By By LINDA RAWLS
Palm Beach Post Staff Writer
Tuesday, January 15, 2008
Nearly 5,000 St. Lucie County households defaulted on their mortgages in 2007, as resetting mortgages crashed head-on into plunging home prices and tightened loan policies.
Every single month of 2007 had more foreclosure filings than all 12 months of 2005, the figures for St. Lucie County show. Martin County homeowners didn’t fare much better. A total of 797 homeowners faced foreclosures last year, a 215 percent increase from 2006. Previously reported numbers for Palm Beach County pegged 2007 foreclosures at 13,962, a 189 percent hike from 2006’s 4,831. All foreclosure figures are from the county clerks’ offices.
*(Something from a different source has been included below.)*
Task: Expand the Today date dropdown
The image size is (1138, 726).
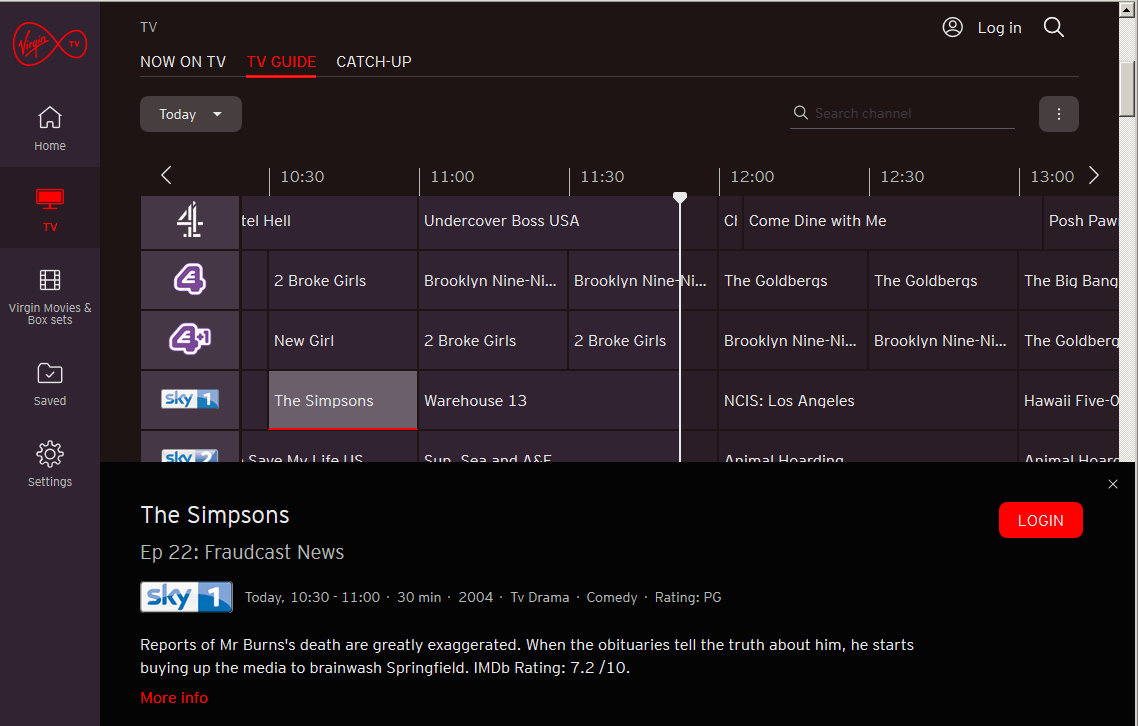Action: pos(190,114)
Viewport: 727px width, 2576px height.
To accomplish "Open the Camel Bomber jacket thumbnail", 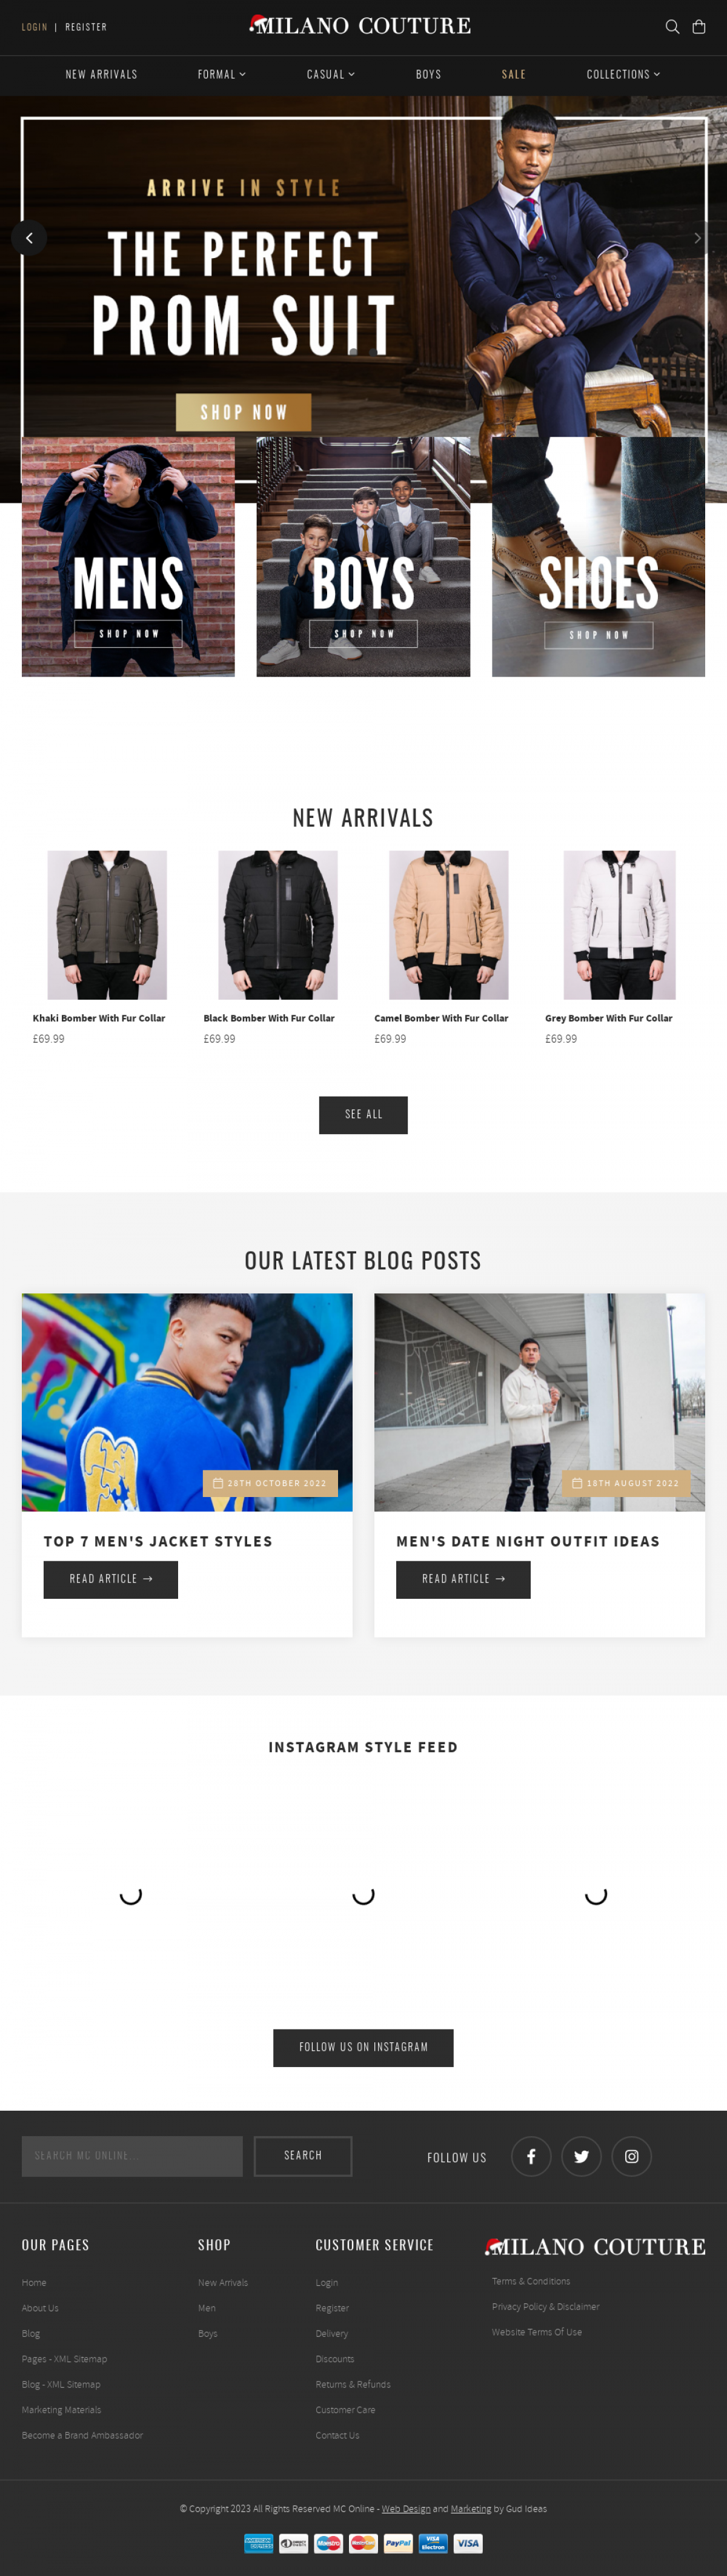I will [x=448, y=924].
“We have a lot of investors and average homeowners who took out mortgages they really couldn’t afford,” said analyst Mike Larson of Weiss Research in Jupiter. “Now that home prices are falling and housing inventory has piled up, those who get into financial trouble have less incentive to tough it out and keep paying their mortgages.” To understand just how fast and how high foreclosures have shot up in St. Lucie County – the fastest-growing city in America a few years ago, according to a front-page story in The New York Times – consider that there were only 203 foreclosures in all of 2005. During the heady real estate boom that peaked late that year, home builders flocked to land-rich St. Lucie and new homes sprung up seemingly overnight. As home prices soared during the boom, the only way many people could afford them was to take out so-called “exotic mortgages.” Subprime loans, no-doc or low-doc loans, teaser rates or adjustable-rate mortgages became available to nearly anyone who could fog a mirror, said some critics.